サーモカメラ運用における「技術的落とし穴」と現場での具体的対策
性能評価テストを通じて、FLIR Edgeのポテンシャルの高さが実証された一方で、サーモカメラという測定器が持つ「物理的な特性と弱点」も明確になりました。それが「放射率(Emissivity)」の問題です。
⚠️ 光沢金属(SUSなど)がもたらす測定誤差のメカニズム
サーモカメラは、物体が自ら放射している赤外線を検知して温度を計算しています。しかし、ステンレス(SUS)やアルミなどの「光沢のある未塗装の金属表面」は、赤外線を放射しにくい(放射率が低い)という性質を持っています。それだけでなく、まるで鏡のように「周囲の他の熱源」を反射してしまうため、カメラには実際の温度よりも低い数値が表示されたり、逆に周囲の熱を拾って異常な数値を表示したりします。

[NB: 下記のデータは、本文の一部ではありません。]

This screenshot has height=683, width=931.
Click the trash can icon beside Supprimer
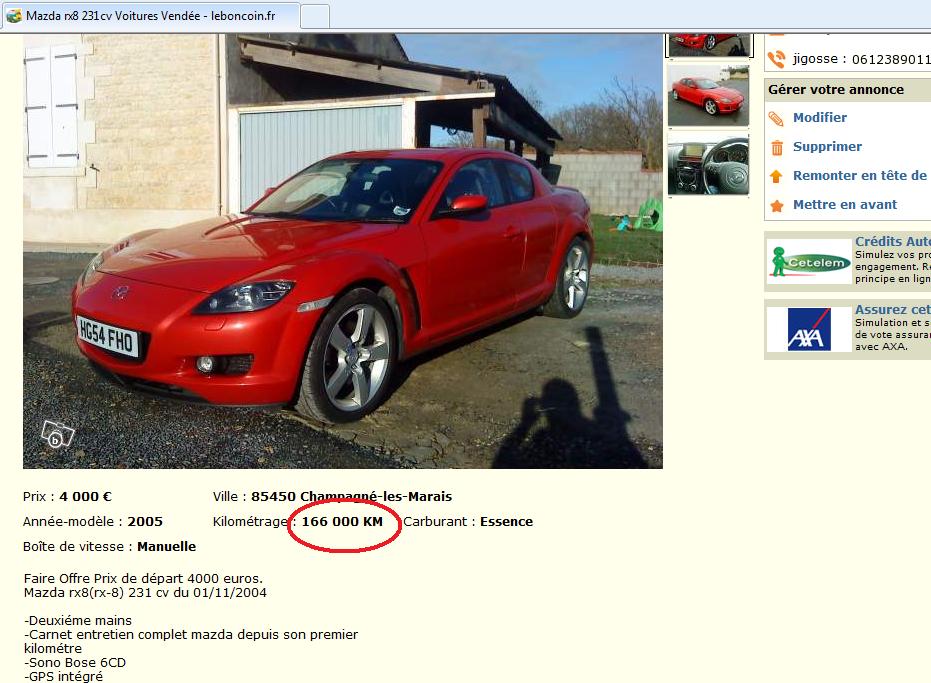[776, 147]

今回の検証データを見ても、「 SUS面」において、対策を行っていないテープ外の箇所では、接触式温度計が17.6℃であるのに対し、FLIR Edgeは22℃(判定:△)と、環境の反射影響を受けて誤差が生じています。
🛠️ 現場で実践した「標準化対策」
この落とし穴を回避し、誰が使っても正しいデータを取得できるようにするため、私たちは以下の運用ルールを策定しました。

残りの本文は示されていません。